I got through the first half to two-thirds of the book pretty easily, then I had a visitor for a few days, then some great weekend weather, then I got an email from the library kindly reminding me that they'd like their book back, and I had to force my way through the rest of the book. It helped to read that portion first thing in the morning, before I started work, rather than at night, when paragraphs extolling the virtues of the semicolon laid me out on the couch and left me for dead.
It's entertaining if you have no trouble reading slightly dry material about the marks throughout our sentences, but it is also mercifully short. As much as I agree with her on most points, Truss takes a few too many pot shots at American and Internet usage for my liking. This is not to say that I don't agree with her on the Internet side, but many of her criticisms of American punctuation use were contrary to the rules I learned in school so many years ago. Sorry, Ms. Truss, but contrary to what you have heard, the opening of a letter is most often followed with a comma; the colon is reserved for business letters.
I think the real problem with the book is that the people who really need to read it--those blundering oafs who use a comma when they want an apostrophe, a space when they need a hyphen, "whose" when they need "who's", and an apostrophe when they want nothing at all--won't ever go near it. The people who will read it are the ones who already know most or all of the rules in the book, and will gain only some humorous lines about her desire to bear the children of the inventor of the apostrophe and italics, and some interesting parenthetical history (literally). Making this required reading in schools would be a nice touch, but by the time students reach this reading level, it may be too late for them. Perhaps the answer is to make it required reading for the teachers.

● ● ● ●

* TO DO *
1) From the punctuation book review, output the passage starting at "It's entertaining if" and ending at "for business letters.", word for word.
2) Pick up the punctuation book review after its last sentence and keep writing it.

● ● ● ●

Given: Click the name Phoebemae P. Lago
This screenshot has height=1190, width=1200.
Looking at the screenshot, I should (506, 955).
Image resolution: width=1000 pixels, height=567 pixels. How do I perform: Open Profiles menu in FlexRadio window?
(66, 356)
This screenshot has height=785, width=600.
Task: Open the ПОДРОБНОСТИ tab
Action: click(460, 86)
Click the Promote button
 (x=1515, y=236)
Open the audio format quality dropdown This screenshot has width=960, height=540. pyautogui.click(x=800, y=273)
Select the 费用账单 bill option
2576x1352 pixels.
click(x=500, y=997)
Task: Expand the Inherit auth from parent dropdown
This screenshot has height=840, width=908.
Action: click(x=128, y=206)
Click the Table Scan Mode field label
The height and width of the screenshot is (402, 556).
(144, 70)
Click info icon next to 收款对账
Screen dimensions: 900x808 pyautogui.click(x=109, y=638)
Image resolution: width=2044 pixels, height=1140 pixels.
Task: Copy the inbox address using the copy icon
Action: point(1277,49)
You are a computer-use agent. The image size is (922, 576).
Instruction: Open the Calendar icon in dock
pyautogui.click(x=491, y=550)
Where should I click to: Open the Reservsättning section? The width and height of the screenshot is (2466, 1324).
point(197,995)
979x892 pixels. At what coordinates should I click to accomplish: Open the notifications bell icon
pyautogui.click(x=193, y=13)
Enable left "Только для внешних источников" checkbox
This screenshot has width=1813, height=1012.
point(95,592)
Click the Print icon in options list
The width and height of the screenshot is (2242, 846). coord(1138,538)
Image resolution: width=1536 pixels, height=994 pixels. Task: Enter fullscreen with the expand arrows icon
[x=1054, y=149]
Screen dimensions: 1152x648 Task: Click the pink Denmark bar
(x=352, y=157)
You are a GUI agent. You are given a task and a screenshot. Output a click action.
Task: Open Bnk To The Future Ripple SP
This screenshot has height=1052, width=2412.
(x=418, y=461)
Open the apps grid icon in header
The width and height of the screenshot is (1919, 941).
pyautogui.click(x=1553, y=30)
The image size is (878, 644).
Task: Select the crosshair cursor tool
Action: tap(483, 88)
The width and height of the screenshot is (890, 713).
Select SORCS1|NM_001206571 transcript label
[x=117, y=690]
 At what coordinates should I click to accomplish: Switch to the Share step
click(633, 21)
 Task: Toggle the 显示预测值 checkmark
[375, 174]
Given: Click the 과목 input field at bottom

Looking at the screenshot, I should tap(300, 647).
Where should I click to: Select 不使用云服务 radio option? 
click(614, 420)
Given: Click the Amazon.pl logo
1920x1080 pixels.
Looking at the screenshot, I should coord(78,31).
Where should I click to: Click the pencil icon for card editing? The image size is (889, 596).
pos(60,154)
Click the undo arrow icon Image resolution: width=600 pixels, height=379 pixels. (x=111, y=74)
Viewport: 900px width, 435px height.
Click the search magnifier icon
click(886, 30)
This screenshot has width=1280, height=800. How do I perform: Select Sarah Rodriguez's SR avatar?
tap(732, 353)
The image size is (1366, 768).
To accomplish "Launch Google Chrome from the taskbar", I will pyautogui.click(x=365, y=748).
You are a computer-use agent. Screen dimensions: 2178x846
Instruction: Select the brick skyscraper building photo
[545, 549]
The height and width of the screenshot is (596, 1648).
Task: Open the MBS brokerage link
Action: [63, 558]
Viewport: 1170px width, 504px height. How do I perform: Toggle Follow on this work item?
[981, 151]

● ● ● ●

* TASK RESULTS *
1)
It's entertaining if you have no trouble reading slightly dry material about the marks throughout our sentences, but it is also mercifully short. As much as I agree with her on most points, Truss takes a few too many pot shots at American and Internet usage for my liking. This is not to say that I don't agree with her on the Internet side, but many of her criticisms of American punctuation use were contrary to the rules I learned in school so many years ago. Sorry, Ms. Truss, but contrary to what you have heard, the opening of a letter is most often followed with a comma; the colon is reserved for business letters.

2)
Speaking of teachers, here's another related article I found recently.Labels: history, how-to, writing
posted by reyn at
1:26 PM
2 Comments:
Does she talk about the one grammatical error that makes smoke come out of my ears? Every time I read "would of" instead of "would have" (or "could of," "must of," "should of" etc...) I want to reach through the page and strangle the writer. I've even seen this mistake in published works (including a book by Neil Gaiman and Terry Pratchett).
11/18/2008 8:17 PM
She sticks very strictly to punctuation errors. The closest she comes to word choice or spelling errors is the barest mention of capitalization, and a brief paragraph or so on who's/whose--and I suspect that even that is only because of the apostrophe.
She can't really be blamed, though--someone setting out to illuminate all of the stupid mistakes made by writers, publishers, editors, and common folk communicating with each other would surely go insane after a quick 10,000 pages.